The following code is obviously wrong. What’s the problem?
i <- 0.1
i <- i + 0.05
i
## [1] 0.15
if(i==0.15) cat("i equals 0.15") else cat("i does not equal 0.15")
## i does not equal 0.15
3
General (language agnostic) reason
Since not all numbers can be represented exactly in IEEE floating point arithmetic (the standard that almost all computers use to represent decimal numbers and do math with them), you will not always get what you expected. This is especially true because some values which are simple, finite decimals (such as 0.1 and 0.05) are not represented exactly in the computer and so the results of arithmetic on them may not give a result that is identical to a direct representation of the “known” answer.
This is a well known limitation of computer arithmetic and is discussed in several places:
- The R FAQ has question devoted to it: R FAQ 7.31
- The R Inferno by Patrick Burns devotes the first “Circle” to this problem (starting on page 9)
- David Goldberg, “What Every Computer Scientist Should Know About Floating-point Arithmetic,” ACM Computing Surveys 23, 1 (1991-03), 5-48 doi>10.1145/103162.103163 (revision also available)
- The Floating-Point Guide – What Every Programmer Should Know About Floating-Point Arithmetic
- 0.30000000000000004.com compares floating point arithmetic across programming languages
- Several Stack Overflow questions including
- Why are floating point numbers inaccurate?
- Why can’t decimal numbers be represented exactly in binary?
- Is floating point math broken?
- Canonical duplicate for “floating point is inaccurate” (a meta discussion about a canonical answer for this issue)
Comparing scalars
The standard solution to this in R is not to use ==, but rather the all.equal function.

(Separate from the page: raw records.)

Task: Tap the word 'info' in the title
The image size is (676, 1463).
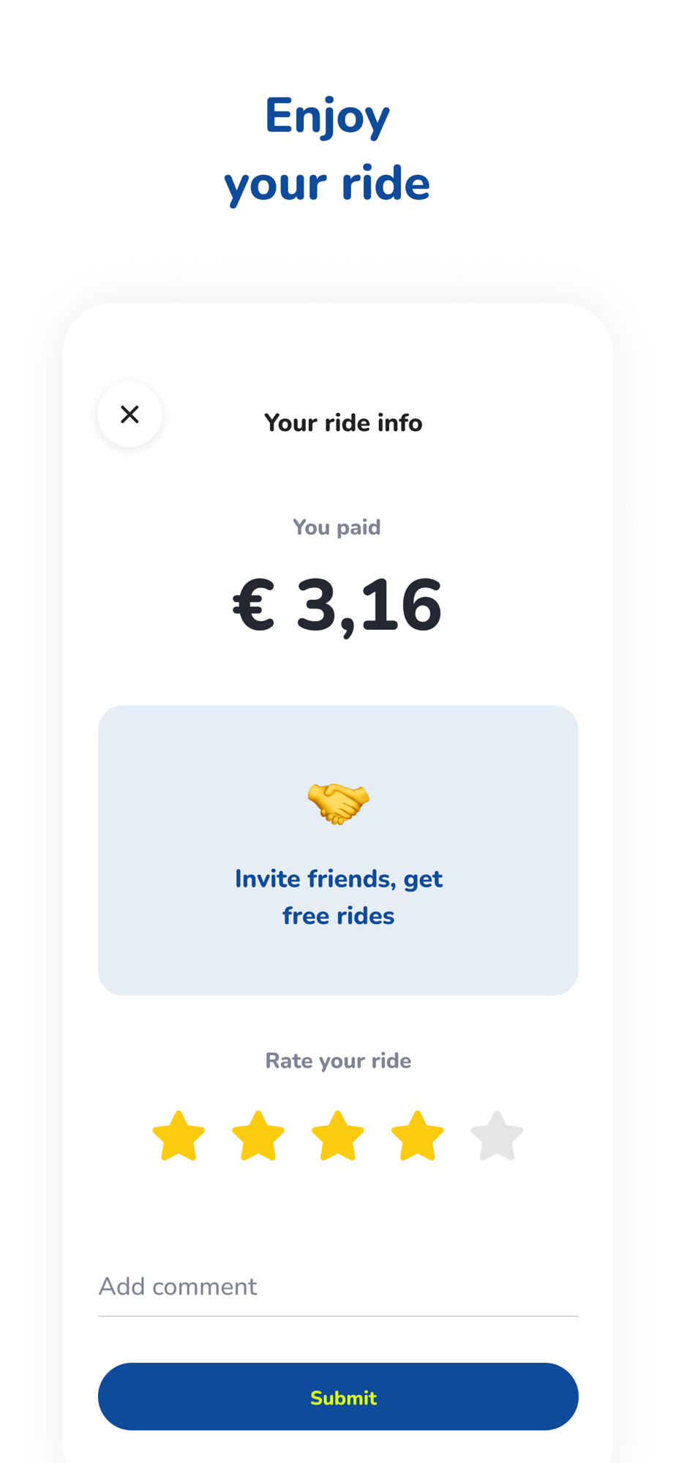Action: click(399, 423)
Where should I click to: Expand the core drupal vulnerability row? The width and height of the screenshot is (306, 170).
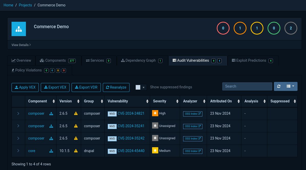[18, 151]
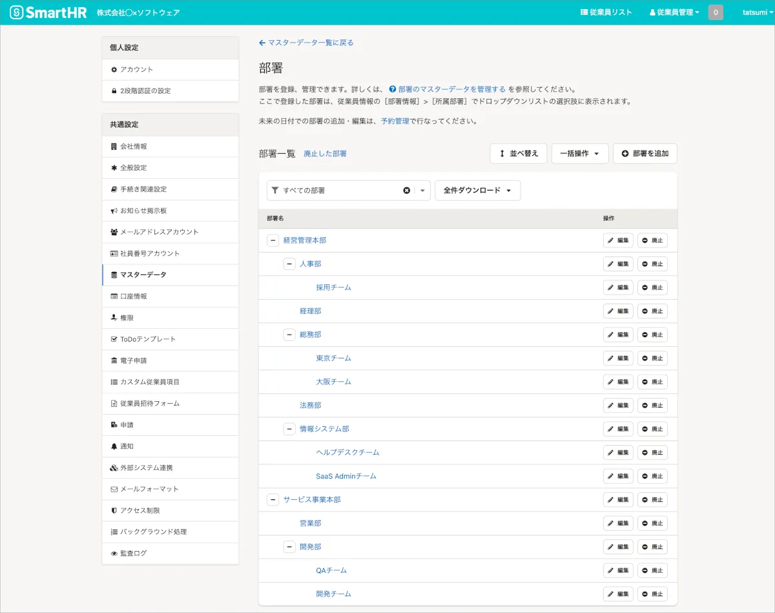Clear the すべての部署 filter with the x icon
The image size is (775, 613).
(407, 191)
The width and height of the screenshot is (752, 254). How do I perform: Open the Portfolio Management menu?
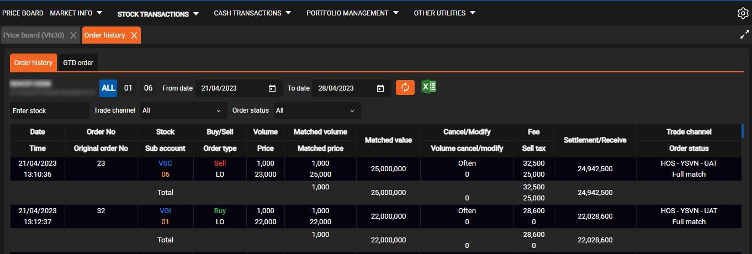[x=352, y=13]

Or rather, since all.equal gives lots of detail about the differences if there are any, isTRUE(all.equal(...)).
if(isTRUE(all.equal(i,0.15))) cat("i equals 0.15") else cat("i does not equal 0.15")
yields
i equals 0.15
Some more examples of using all.equal instead of == (the last example is supposed to show that this will correctly show differences).
0.1+0.05==0.15
#[1] FALSE
isTRUE(all.equal(0.1+0.05, 0.15))
#[1] TRUE
1-0.1-0.1-0.1==0.7
#[1] FALSE
isTRUE(all.equal(1-0.1-0.1-0.1, 0.7))
#[1] TRUE
0.3/0.1 == 3
#[1] FALSE
isTRUE(all.equal(0.3/0.1, 3))
#[1] TRUE
0.1+0.1==0.15
#[1] FALSE
isTRUE(all.equal(0.1+0.1, 0.15))
#[1] FALSE
Some more detail, directly copied from an answer to a similar question:
The problem you have encountered is that floating point cannot represent decimal fractions exactly in most cases, which means you will frequently find that exact matches fail.
while R lies slightly when you say:
1.1-0.2
#[1] 0.9
0.9
#[1] 0.9
You can find out what it really thinks in decimal:
sprintf("%.54f",1.1-0.2)
#[1] "0.900000000000000133226762955018784850835800170898437500"
sprintf("%.54f",0.9)
#[1] "0.900000000000000022204460492503130808472633361816406250"

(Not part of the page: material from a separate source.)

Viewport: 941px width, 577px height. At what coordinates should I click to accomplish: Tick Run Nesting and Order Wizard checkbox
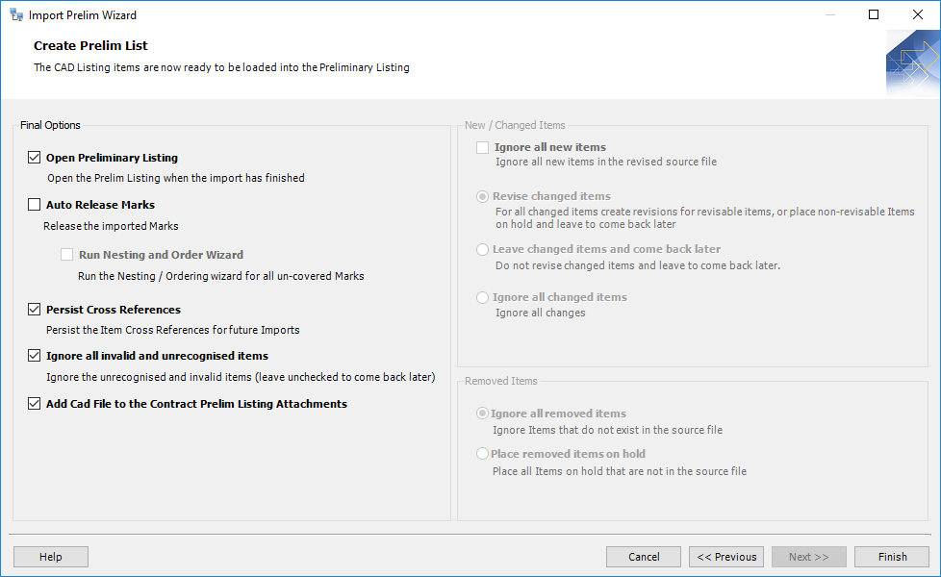coord(66,255)
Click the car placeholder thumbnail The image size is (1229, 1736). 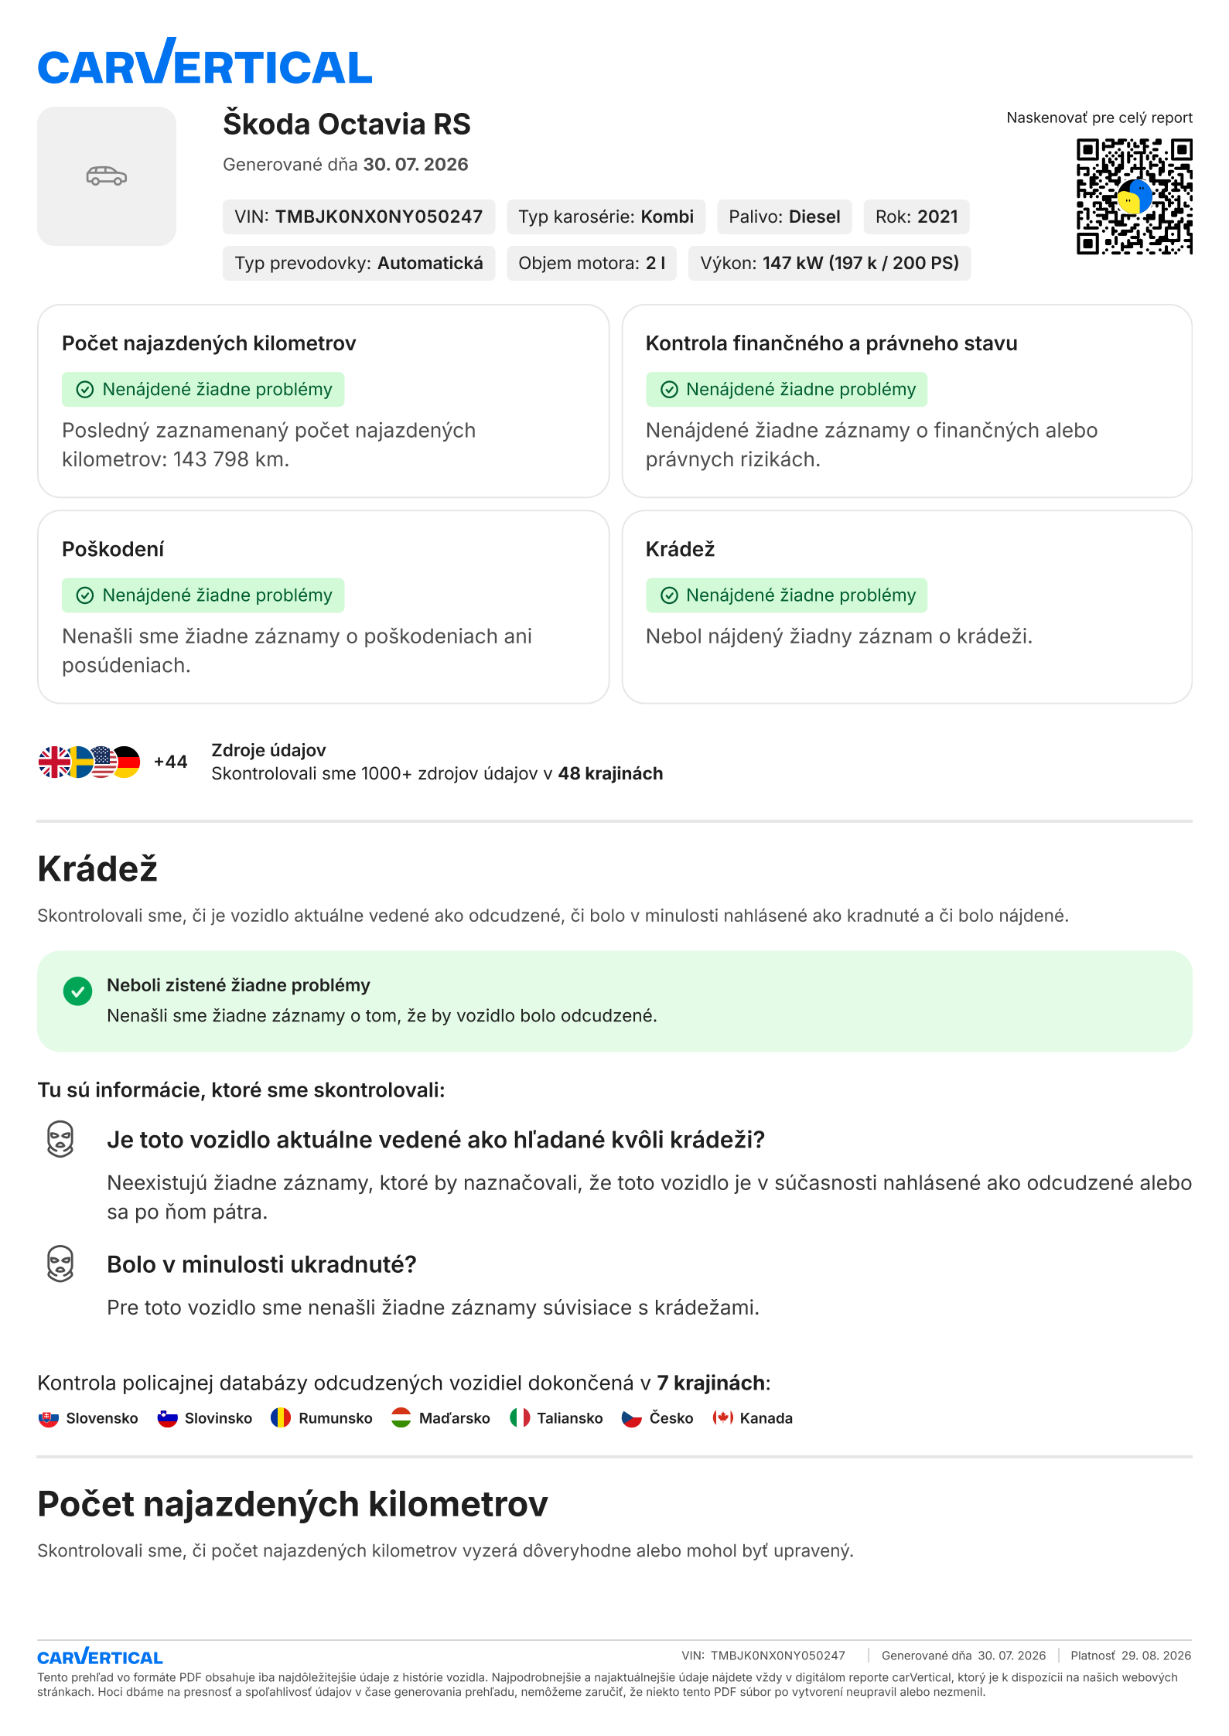pos(107,176)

You can see these numbers are different, but the representation is a bit unwieldy. If we look at them in binary (well, hex, which is equivalent) we get a clearer picture:
sprintf("%a",0.9)
#[1] "0x1.ccccccccccccdp-1"
sprintf("%a",1.1-0.2)
#[1] "0x1.ccccccccccccep-1"
sprintf("%a",1.1-0.2-0.9)
#[1] "0x1p-53"
You can see that they differ by 2^-53, which is important because this number is the smallest representable difference between two numbers whose value is close to 1, as this is.

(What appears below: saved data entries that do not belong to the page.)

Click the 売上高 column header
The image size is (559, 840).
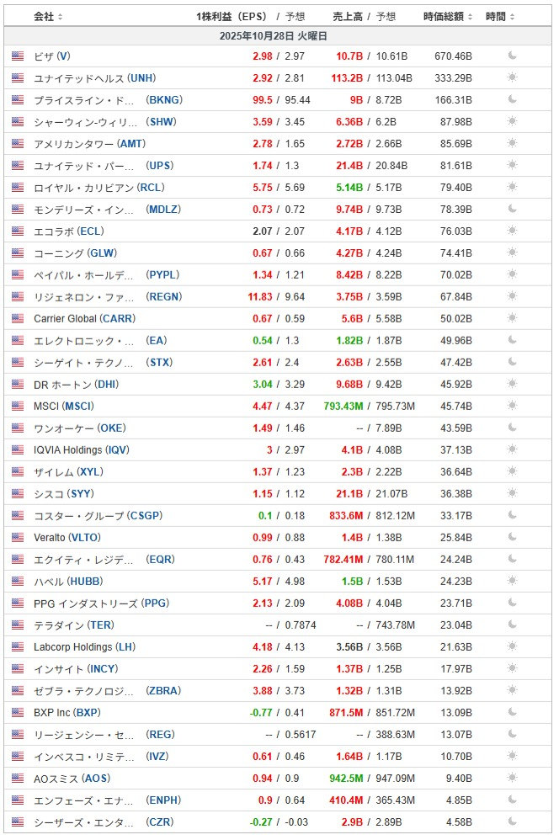pyautogui.click(x=349, y=17)
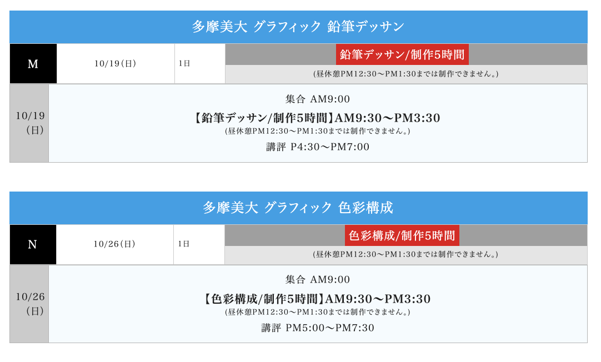Image resolution: width=601 pixels, height=362 pixels.
Task: Click the lunch break note under the red 色彩構成 label
Action: point(405,254)
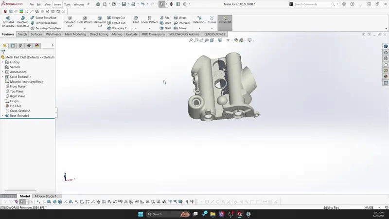Expand the History folder in tree

point(2,62)
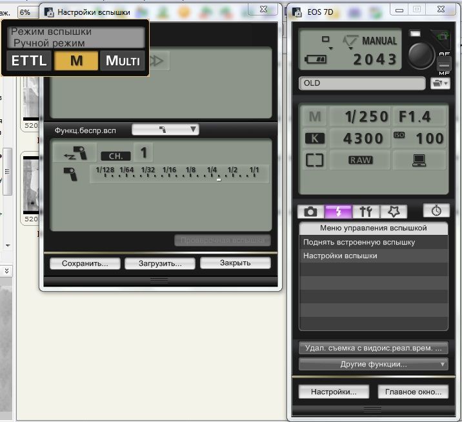Open the wireless flash function dropdown
This screenshot has width=462, height=422.
click(165, 129)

We can find out for any given computer what this smallest representable number is by looking in R’s machine field:
?.Machine
#....
#double.eps the smallest positive floating-point number x
#such that 1 + x != 1. It equals base^ulp.digits if either
#base is 2 or rounding is 0; otherwise, it is
#(base^ulp.digits) / 2. Normally 2.220446e-16.
#....
.Machine$double.eps
#[1] 2.220446e-16
sprintf("%a",.Machine$double.eps)
#[1] "0x1p-52"
You can use this fact to create a ‘nearly equals’ function which checks that the difference is close to the smallest representable number in floating point. In fact this already exists: all.equal.
?all.equal
#....
#all.equal(x,y) is a utility to compare R objects x and y testing ‘near equality’.
#....
#all.equal(target, current,
# tolerance = .Machine$double.eps ^ 0.5,
# scale = NULL, check.attributes = TRUE, ...)
#....
So the all.equal function is actually checking that the difference between the numbers is the square root of the smallest difference between two mantissas.
This algorithm goes a bit funny near extremely small numbers called denormals, but you don’t need to worry about that.
Comparing vectors
The above discussion assumed a comparison of two single values. In R, there are no scalars, just vectors and implicit vectorization is a strength of the language. For comparing the value of vectors element-wise, the previous principles hold, but the implementation is slightly different. == is vectorized (does an element-wise comparison) while all.equal compares the whole vectors as a single entity.
Using the previous examples
a <- c(0.1+0.05, 1-0.1-0.1-0.1, 0.3/0.1, 0.1+0.1)
b <- c(0.15, 0.7, 3, 0.15)
== does not give the “expected” result and all.equal does not perform element-wise
a==b
#[1] FALSE FALSE FALSE FALSE
all.equal(a,b)
#[1] "Mean relative difference: 0.01234568"
isTRUE(all.equal(a,b))
#[1] FALSE
Rather, a version which loops over the two vectors must be used
mapply(function(x, y) {isTRUE(all.equal(x, y))}, a, b)
#[1] TRUE TRUE TRUE FALSE
If a functional version of this is desired, it can be written
elementwise.all.equal <- Vectorize(function(x, y) {isTRUE(all.equal(x, y))})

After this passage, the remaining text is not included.